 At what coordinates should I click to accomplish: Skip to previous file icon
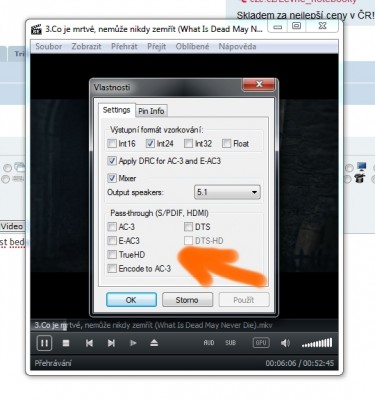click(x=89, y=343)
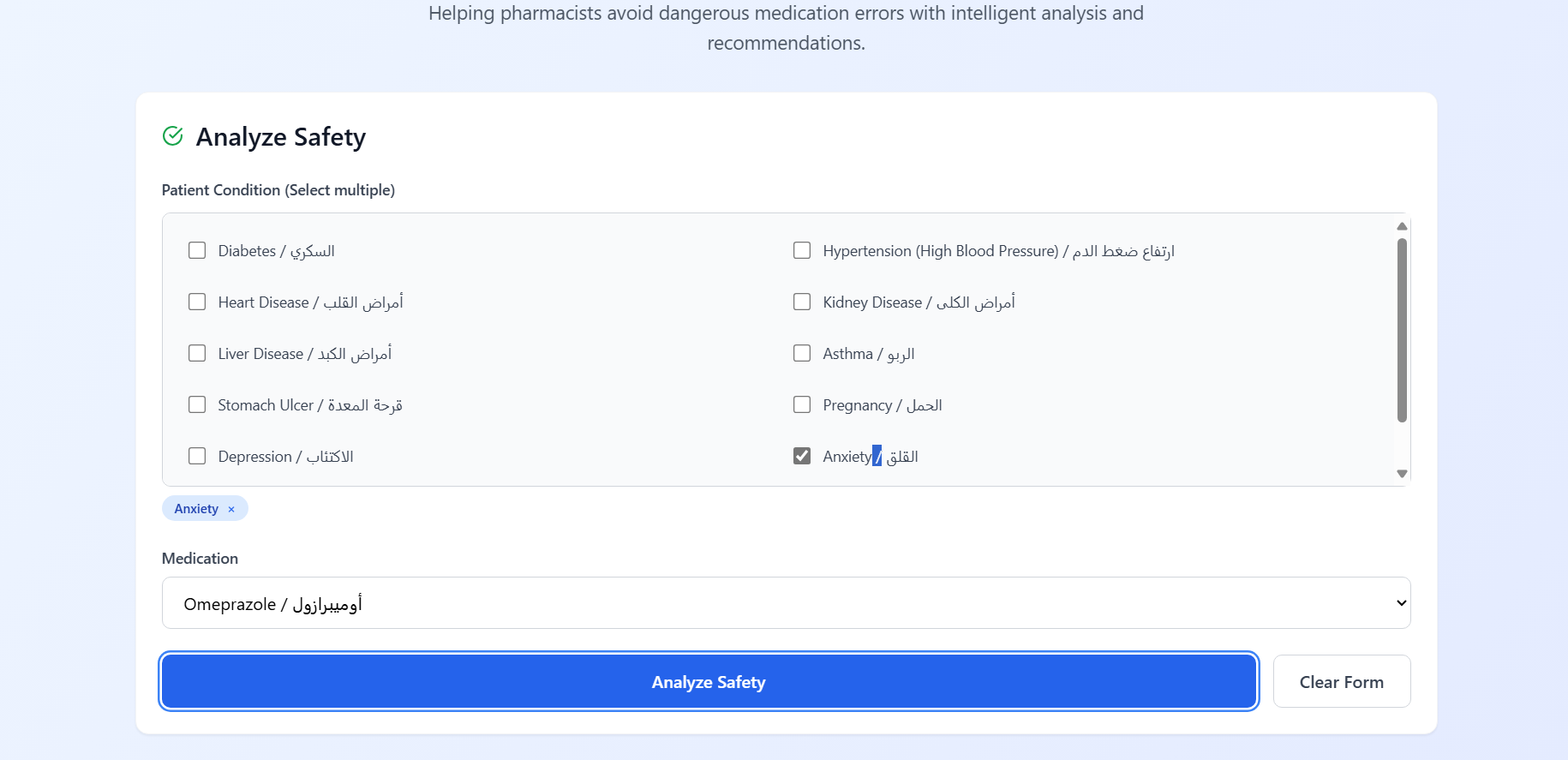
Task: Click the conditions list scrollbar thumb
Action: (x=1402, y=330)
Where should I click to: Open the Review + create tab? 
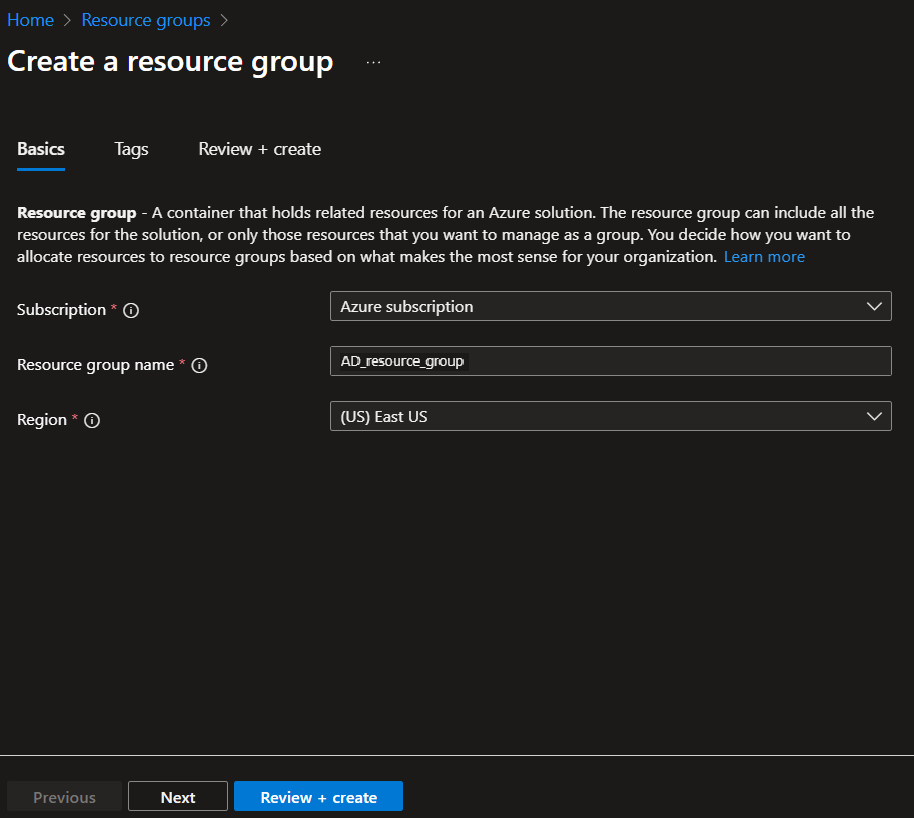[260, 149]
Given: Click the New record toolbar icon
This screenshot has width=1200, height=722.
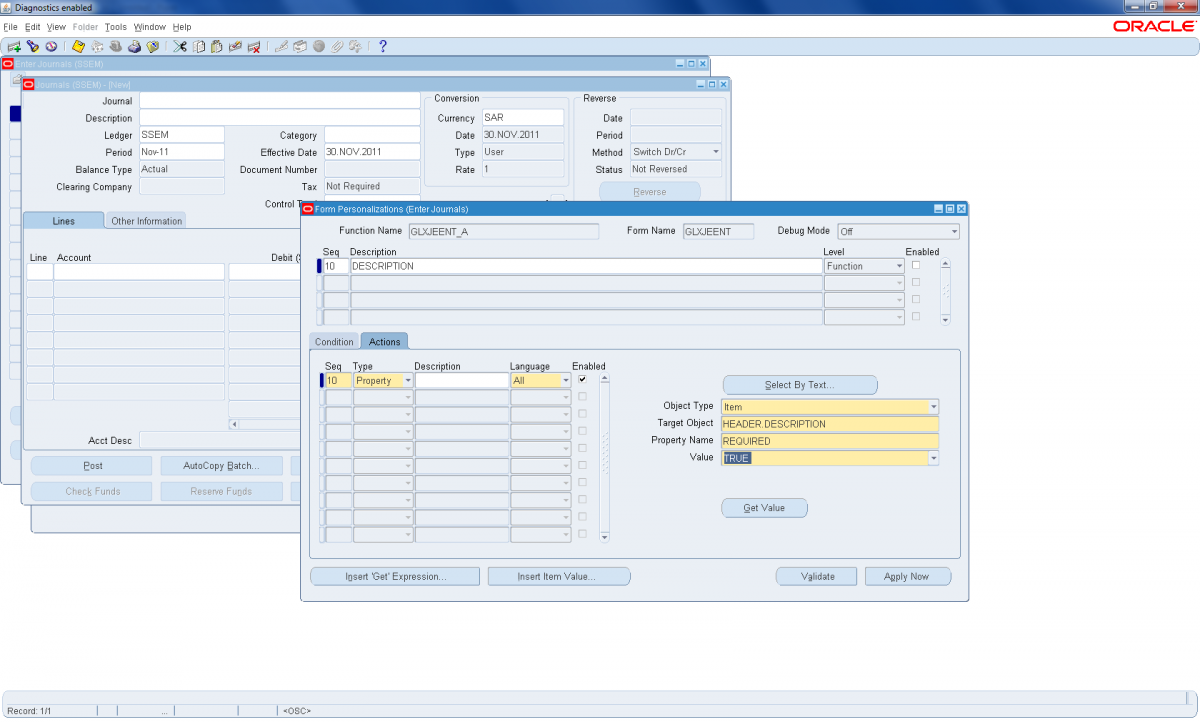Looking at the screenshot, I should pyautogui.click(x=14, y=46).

### GOAL
Return each line of the rows above that contains the word "icon", copying every such line in full. Case counts, so match only that exact capitalization.

### ANSWER TO THIS EXERCISE
 At what coordinates should I click to accomplish: Skip to previous file icon
Given: Click the New record toolbar icon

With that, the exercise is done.